Words that jumped out to me in Jennifer Rubin's column
by Hal Brown
Stories breaking through the day that piqued my interest are on the bottom of the page.
I am much more snarky in my writing than Jennifer Rubin and would have been tempted to used this illustration (not that the Washington Post would have allowed in the one chance in a billion I could ever write for them me to do so) for a similar column.
A few words and phrases caught my attention in today's Washington Post column (subscription) by Jennifer Rubin.
I also liked the photo used to illustrated the column.
(the three judge panel over-ruling Canon) helped restore some faith in our court system — and in democracy.
The word is highlighted. It reflects ambiguity. How much is "some" faith. My sense is she means a little faith. I wonder why she didn't put it that way..
Former federal judge Raymond J. Dearie, whom the hapless Judge Aileen M. Cannon
In late Middle English "hap" meant "good fortune" so obviously adding -less means the opposite. There are synonyms she could have used, for example unfortunate unlucky, luckless, out of luck, ill-starred, ill-fated, jinxed, cursed, doomed; unhappy, forlorn, wretched, miserable, or woebegone. I do like hapless, but I might have added woebegone (Middle English (in the sense ‘afflicted with grief’): from woe + begone ‘surrounded’ (past participle of obsolete bego ‘go around, beset’) a word used to mean sad or miserable in appearance. I'd be tempted to use the image I made of her where I copied her smile and turned it up-side-down and added a tear.
She wrote that the three judges "moved quickly to put an end to Trump’s stalling and nonsense."
Rubin could have merely written stalling, a typical legal defense tactic, but adding "nonsense" is something one rarely sees in descriptions of what defendants do.
Noting Trump's claim that documents “planted” by the FBI at his Mar-a-Lago
I like that she is reminding rational readers about this paranoid claim aimed at his equally paranoid cult suggests to me, as a retired psychotherapist, that Trump may be clinically delusional.
She notes that the three-judge panel systematically dissected and discarded Cannon’s rulings...
What can I say? I like good alliterations.
The panel found Cannon lacked equitable jurisdiction.
This one led me to look up the meaning in a legal dictionary. "Equitable jurisdiction is a system of justice designed to supplement the common law by taking action in a reasonable and fair manner which results in just outcome. It is based on a set of legal principles namely equity for achieving natural justice. Under equitable jurisdiction no one is allowed to enforce his/her legal rights if it would be unconscionable for him/her to do so." This doesn't sound very good for a judge, especially a federal judge, to have this term applied to them by a higher court.
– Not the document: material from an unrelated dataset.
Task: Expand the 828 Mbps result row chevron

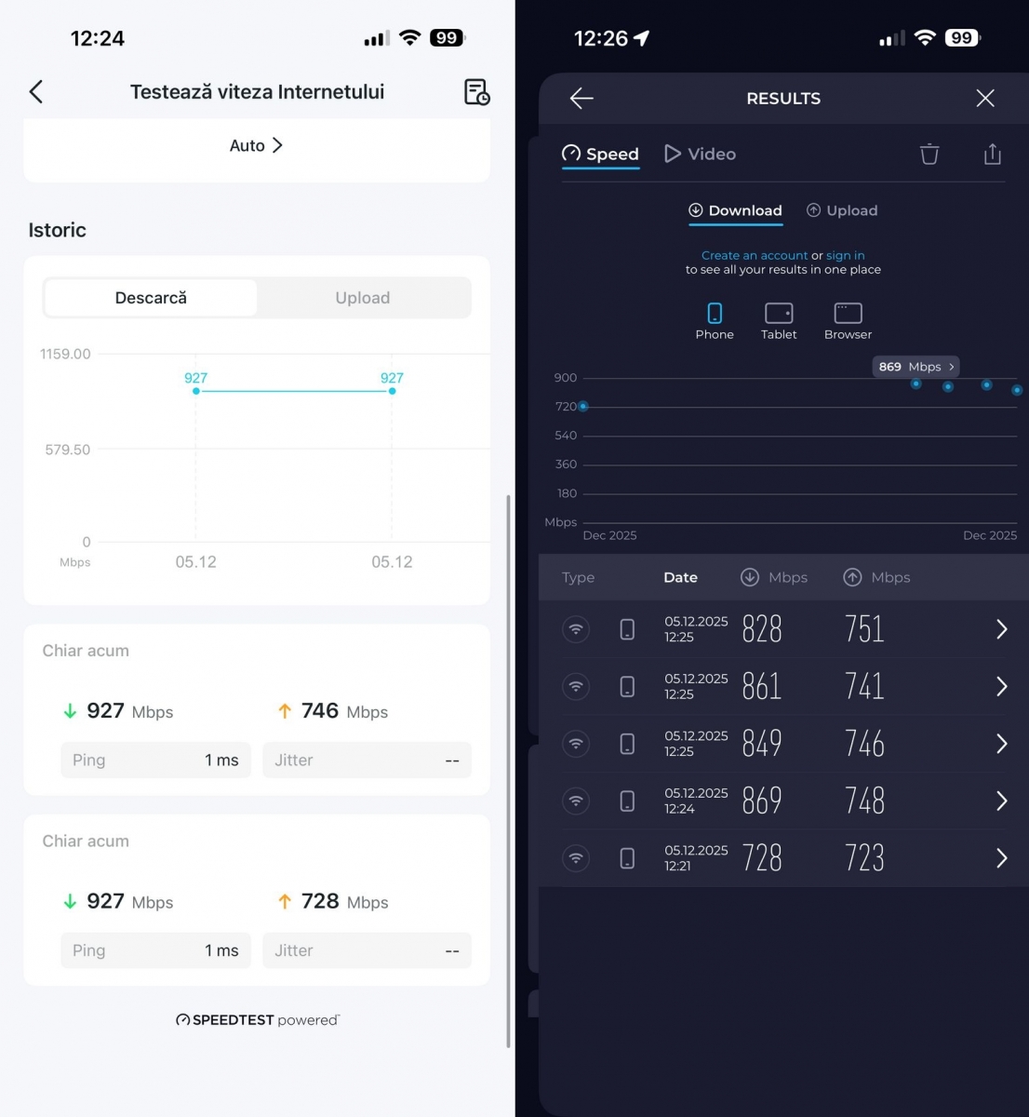Action: coord(1001,629)
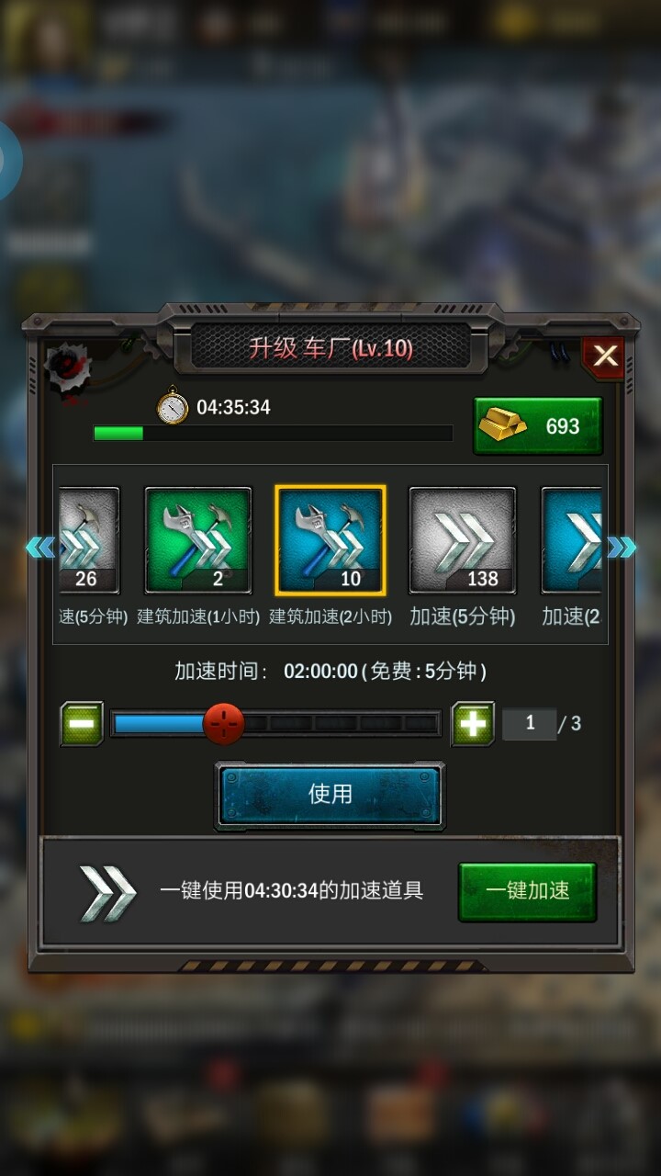
Task: Increase item quantity with the plus button
Action: point(473,723)
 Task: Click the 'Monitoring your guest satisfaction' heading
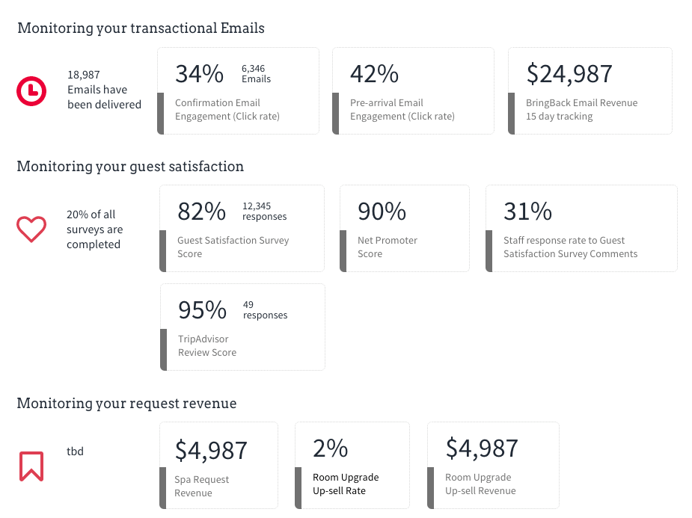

Ruben went on to write that this "should have been the end of it, but the panel did not spare Cannon" and she went on to write: "In other words, the panel effectively said Cannon was acting without any legal or factual basis."
The key word to me here is highlighted. Rubin could have used a milder phrase like "with minimal" instead. "Without any" is much stronger.
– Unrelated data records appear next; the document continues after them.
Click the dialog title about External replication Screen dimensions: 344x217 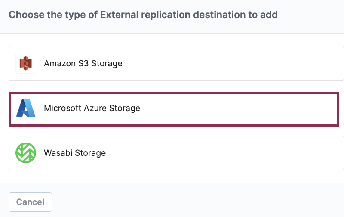pyautogui.click(x=143, y=15)
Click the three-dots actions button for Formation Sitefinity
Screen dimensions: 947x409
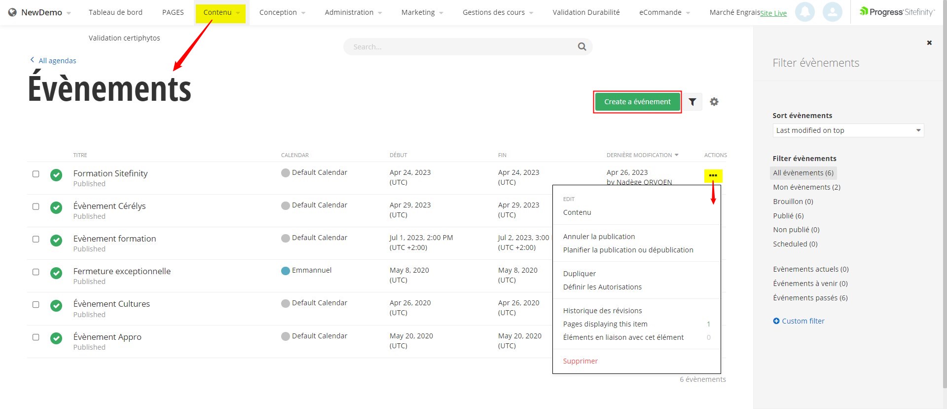713,175
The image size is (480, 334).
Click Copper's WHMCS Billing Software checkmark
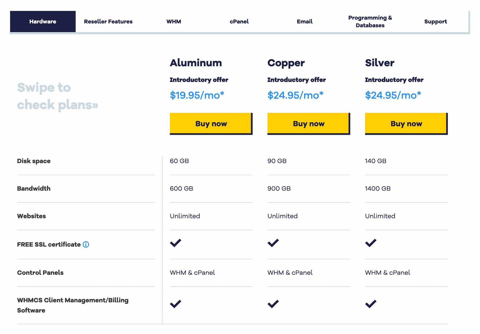coord(273,304)
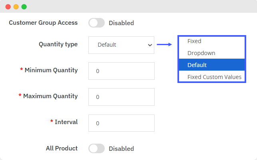Enable the Customer Group Access toggle
Viewport: 257px width, 160px height.
[96, 23]

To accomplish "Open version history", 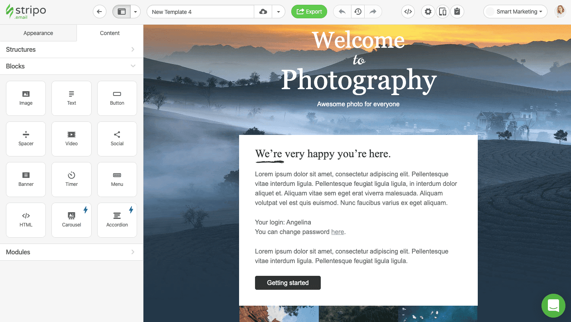I will [357, 12].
Rubin writes “Plaintiff suggests that he may have declassified these documents when he was President. But the record contains no evidence that any of these records were declassified.” and then she adds "That’s legalese for: What in the world was Cannon thinking?"
Here Rubin suggests in layman's language what the three judge panel was thinking. I wish I could have been a fly on the wall hearing what they said in private.
Rubin reminds us that the panel also found the idea of “irreparable harm” to Trump, which Cannon essentially found on the basis of his simply being a former president, was absent.
I think Rubin was restrained here in resisting a more colorful phrase like "utterly ridiculous." I probably would have written something far more snarky like "an exercise in ass-kissing sycophancy."
Rubin writes that "If Cannon flipped the legal system on its head, the 11th Circuit turned it right-side up." She goes on to note that a court cannot facilitate his antics by making up conflicts of law and fact where there are none.
The word "antics" comes from early 16th century: from Italian antico ‘antique’, used to mean ‘grotesque’ or bizarre. Can anyone remember any president who had this word used to describe his behavior?
Rubin concludes her column this way: "Perhaps Trump’s lies and bogus explanations really won’t protect him in a court of law. Maybe he is going to be held accountable for his conduct. If so, these judges will have repaired some of the damage his lawlessness has done to our democracy. For that, we can say, well done."
Again she uses lots of wishful words and phrases. Truly coming this far, the high court panel does deserve a hearty "well done" from those of us who believe nobody in America is above the law.